Did You Know?
Skin cancer is the most common form of cancer in the United States. According to the Skin Cancer Foundation, more than 5 million nonmelanoma skin cancers were treated in over 3 million individuals in 2012. 150,000 new cases of invasive melanoma are projected to be diagnosed in the United States 2018, with nearly 10,000 people estimated to not survive melanoma that same year.
Did You Know…
Scientific studies show that proper sun protection, including the use of sunscreen, can help reduce the risk of developing skin cancer.
Healthcare professionals and regulatory authorities worldwide agree that sunscreen use is important to staying safe in the sun.
Restricting the use of sunscreen ingredients limits consumers’ options for the best possible protection.
Not all sunscreens protect against harmful UV rays. Some protect against UVB rays that cause burning, and others protect against UVA rays that cause damage like premature aging and skin cancer.
- Each year there are more new cases of skin cancer than the combined incidence of breast, prostate, lung and colon cancers.
- From 1999 to 2015, the incidence of melanoma increased by nearly 50 percent in the United States.
- Over the past three decades, more people have had skin cancer than all other cancers combined.
- One person dies every hour from melanoma, projected to nearly 10,000 deaths in 2018.
- One in five Americans will develop skin cancer in the course of a lifetime.
- Just one bad burn in childhood increases the risk of developing melanoma later in life.
- Melanoma is the number one cancer killer of women in their twenties.

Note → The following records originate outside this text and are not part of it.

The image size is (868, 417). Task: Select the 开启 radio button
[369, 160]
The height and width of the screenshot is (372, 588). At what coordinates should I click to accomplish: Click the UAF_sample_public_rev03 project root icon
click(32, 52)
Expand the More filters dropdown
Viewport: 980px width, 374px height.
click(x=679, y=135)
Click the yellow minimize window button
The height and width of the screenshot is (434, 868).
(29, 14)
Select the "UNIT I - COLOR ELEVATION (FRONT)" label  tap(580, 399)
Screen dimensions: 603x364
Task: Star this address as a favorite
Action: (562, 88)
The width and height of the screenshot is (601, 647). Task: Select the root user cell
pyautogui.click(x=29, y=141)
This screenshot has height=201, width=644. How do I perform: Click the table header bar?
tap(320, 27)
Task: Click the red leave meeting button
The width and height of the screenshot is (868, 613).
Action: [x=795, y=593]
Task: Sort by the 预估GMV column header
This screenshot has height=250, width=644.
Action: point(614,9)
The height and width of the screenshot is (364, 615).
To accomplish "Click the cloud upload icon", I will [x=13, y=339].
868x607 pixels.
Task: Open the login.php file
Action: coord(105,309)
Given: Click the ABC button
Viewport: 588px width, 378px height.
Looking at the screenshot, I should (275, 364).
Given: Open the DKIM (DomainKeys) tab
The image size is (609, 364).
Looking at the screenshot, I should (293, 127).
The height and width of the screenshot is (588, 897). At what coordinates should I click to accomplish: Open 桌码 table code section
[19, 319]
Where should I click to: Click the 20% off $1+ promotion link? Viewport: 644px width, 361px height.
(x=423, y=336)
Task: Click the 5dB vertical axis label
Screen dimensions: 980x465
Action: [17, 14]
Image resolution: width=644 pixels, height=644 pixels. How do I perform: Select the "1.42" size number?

- Skin cancer is most deadly for African Americans, Asians and Latinos.
- The estimated total direct cost associated with the treatment of melanoma is $3.3 billion in the United States.
- The emotional and physical costs are impossible to calculate.
- A 2012 study by the Center for Disease Control (CDC) concluded that "Given the substantial costs of treating melanoma, public health strategies should include efforts to enhance both primary prevention (reduction of ultraviolet light exposure) and secondary prevention (earlier detection) of melanoma."
- There are currently 16 sunscreen filters that are approved by the FDA for use in sunscreens, only 9 of which are used today.
- The last time the Food and Drug Administration (FDA) approved a new sunscreen ingredient was in the 1990s.
- Outside of the United States, the next generation of photostable, broad-spectrum sunscreens that offer UVA and UVB protection have been approved for use.
- Since 2002, there have been eight pending sunscreen ingredient applications that are still waiting approval from the FDA.